Dziś mieszkańcy Karwic, Janowa Karwickiego i Adamowa mówią chętnie o sobie trójwioska, wskazując na wspólnotę i częste współdziałanie. Efektem tego jest choćby kaplica, jej budowa, utrzymanie i ciągłe upiększanie oraz doposażenie.
To chyba stąd wzięła się zapowiedź ks. kan. Jana Serszyńskiego, proboszcza parafii św. Bartłomieja i dziekana opoczyńskiego: - Mamy pięknie wyposażoną kaplicę. Mamy nowe dziesięć witraży, które poświęcił biskup ordynariusz. Wszystko w kaplicy, łącznie z ogrzewaniem czerpie energię z elektryczności. Chyba teraz czas na fotowoltaikę - mówił ks. Serszyński.

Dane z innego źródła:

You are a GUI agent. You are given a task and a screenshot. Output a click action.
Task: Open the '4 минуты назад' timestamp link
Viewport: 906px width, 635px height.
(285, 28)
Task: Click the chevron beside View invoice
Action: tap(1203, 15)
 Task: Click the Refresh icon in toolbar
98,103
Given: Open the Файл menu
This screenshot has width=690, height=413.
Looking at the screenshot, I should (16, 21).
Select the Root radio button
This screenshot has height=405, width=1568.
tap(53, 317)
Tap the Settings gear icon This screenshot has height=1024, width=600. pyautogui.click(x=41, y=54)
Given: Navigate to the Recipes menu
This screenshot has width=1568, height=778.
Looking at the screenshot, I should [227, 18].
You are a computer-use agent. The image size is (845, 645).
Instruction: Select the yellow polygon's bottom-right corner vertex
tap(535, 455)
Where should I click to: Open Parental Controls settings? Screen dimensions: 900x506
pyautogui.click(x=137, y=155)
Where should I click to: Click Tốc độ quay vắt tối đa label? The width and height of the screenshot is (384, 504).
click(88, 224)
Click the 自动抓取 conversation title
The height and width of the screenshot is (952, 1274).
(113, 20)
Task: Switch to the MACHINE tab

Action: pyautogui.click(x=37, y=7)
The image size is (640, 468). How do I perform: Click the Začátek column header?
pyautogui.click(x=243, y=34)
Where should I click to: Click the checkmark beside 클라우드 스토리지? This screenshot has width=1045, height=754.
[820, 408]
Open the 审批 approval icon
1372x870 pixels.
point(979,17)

Jeszcze przed Mszą św. pod kaplicą było widać radość i szczególne wyczekiwanie. Gościem rocznicowej uroczystości miał być bp Marek Solarczyk. Witany był serdecznie i gorąco. - Nieczęsto gościmy tutaj biskupa - powiedziała jedna z uczestniczek, ubrana w ludowy opoczyński strój, podobnie jak wiele innych osób. Najmłodsi, także w opoczyńskich strojach, dokonali oficjalnego powitania, a Jerzy Winiarski, sołtys Karwic, w towarzystwie Iwony Sroki, sołtys Adamowa, i Marii Wrzeszcz, sołtys Janowa Karwickigo, poprosili ordynariusza o poświęcenie nowych witraży.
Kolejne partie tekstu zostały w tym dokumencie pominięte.